Elsewhere, Ray J sent up the sex tape with Joan Rivers in a sketch and introduced himself to the U.K.’s Celebrity Big Brother audience in 2017 by saying, “You might know me for my music, TV shows and my dick!” When Kardashian married West in 2014, TMZ reported that Ray J had offered her a wedding gift of $47,000—the residuals he had made thus far that year from the tape. If Kardashian profited passively in the years after her tape’s release, Ray J attempted to do so actively.
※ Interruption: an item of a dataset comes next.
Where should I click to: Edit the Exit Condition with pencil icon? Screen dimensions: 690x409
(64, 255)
This quote his ex, Karrine “Superhead” Steffans, gave to Page Six may provide some perspective on Ray J’s behavior:

He thought it was going to bring him wealth, and more fame … Ray J was Brandy’s brother and everyone always called him Brandy’s brother and no matter what he did, he couldn’t come out from under that shadow … And he really, really, really, really believed — really in his heart of hearts believed — that this sex tape was going to finally make him white-girl famous.
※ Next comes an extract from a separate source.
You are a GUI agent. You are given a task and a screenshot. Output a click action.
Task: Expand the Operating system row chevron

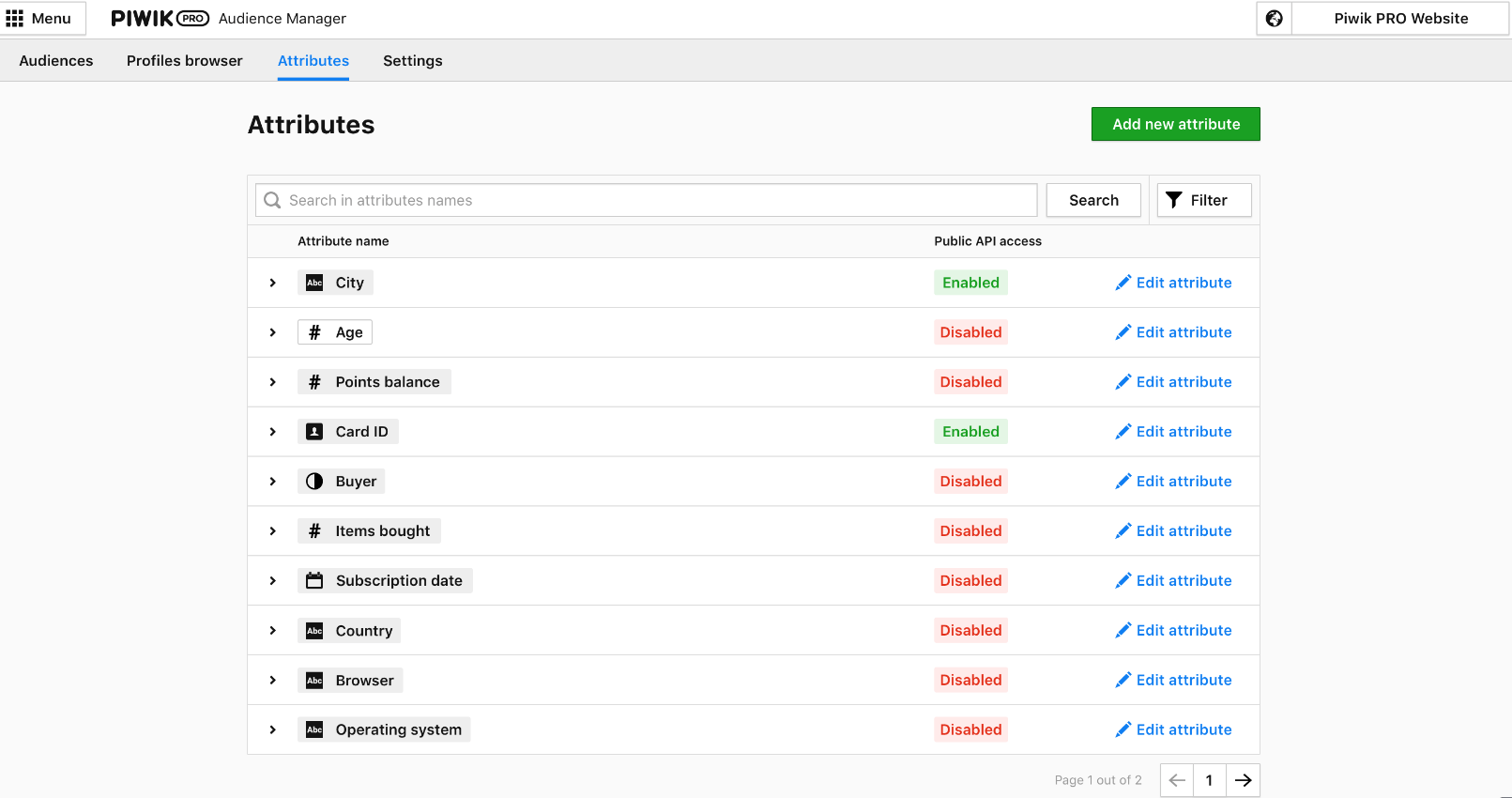click(273, 730)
In the intervening years, the tape has had a, uh, funny way of staying in the news. “My girl a superstar all from a home movie,” rapped West in his 2012 megahit “Clique.” In 2011, TMZ reported that an anonymous party approached Vivid to buy the rights to Kim Kardashian, Superstar for the purpose of scrubbing it from the internet. Hirsch eventually rejected the supposedly $20 million offer, telling TMZ: “Although the offer that we ultimately received was substantial, when I realized that it wasn’t Kim it became less appealing. Kim is a superstar and if it were to be sold, it should be to her.” In 2013, a fire at Vivid HQ reportedly threatened the Superstar master tape, but it survived the blaze unscathed.


For something as blatant as footage of two people fucking, Kim Kardashian, Superstar has maintained a mystique for nearly a decade and a half. What is this thing? A sexual violation whose harm has never been properly reckoned with in the public sphere? An astonishingly orchestrated stunt that worked exactly as it was intended, owing as much to savvy as fate (and perhaps psychic-level intuition)? The spinning of straw into gold? A hiccup in a career that would have bloomed into cultural dominance nonetheless?

Since its debut 14 years ago, the video has persisted, as has the question of whether or not it is directly responsible for the Kardashians’ empire. Kris Jenner circumvented that very question in a 2018 interview with TMZ mastermind Harvey Levin on his Fox News show OBJECTified. “Everybody talks about Kim’s sex tape and they say that made you famous. Does that bother you?” asked Levin. Shrewdly, Jenner dodged the real question and instead focused on its reference to perception: “You know I can’t control what other people say and obviously that was a hard thing to go through,” she said. “The thing I learned from that is that you can get through anything as a family. That was obviously a real hard time for any mom. It was devastating.”

Kim Kardashian, Superstar didn’t obstruct her ascent to fame as it might have in an earlier era. And if the tape, regardless of the intent behind its shopping, is what got Kardashian’s foot in the door of public perception, she certainly hasn’t spent the intervening time lying on her back. Early on, Gatecrasher mocked the claim of Kardashian’s lawsuit against Vivid that the company was taking advantage of Kardashian’s “notoriety and popularity” through the “egregious commercial exploitation and violation of Plaintiff’s most personal and intimate sexual relations with her former boyfriend of three years, Willy Ray Norwood, Jr.” In response, the paper scoffed: “Never mind that her entire ‘notoriety and popularity’ is because of the sex tape.”

In 2012, Oprah Winfrey asked Kardashian if she was grateful for the experience of the public release of such an intimate moment. “I’m definitely not grateful for that experience. I would say if I had one regret, that would be it,” she said. As to how it shaped her career, Kardashian framed it in a way that, for once, left very little to dispute: “I felt like I had to work 10 times harder to get people to see the real me.”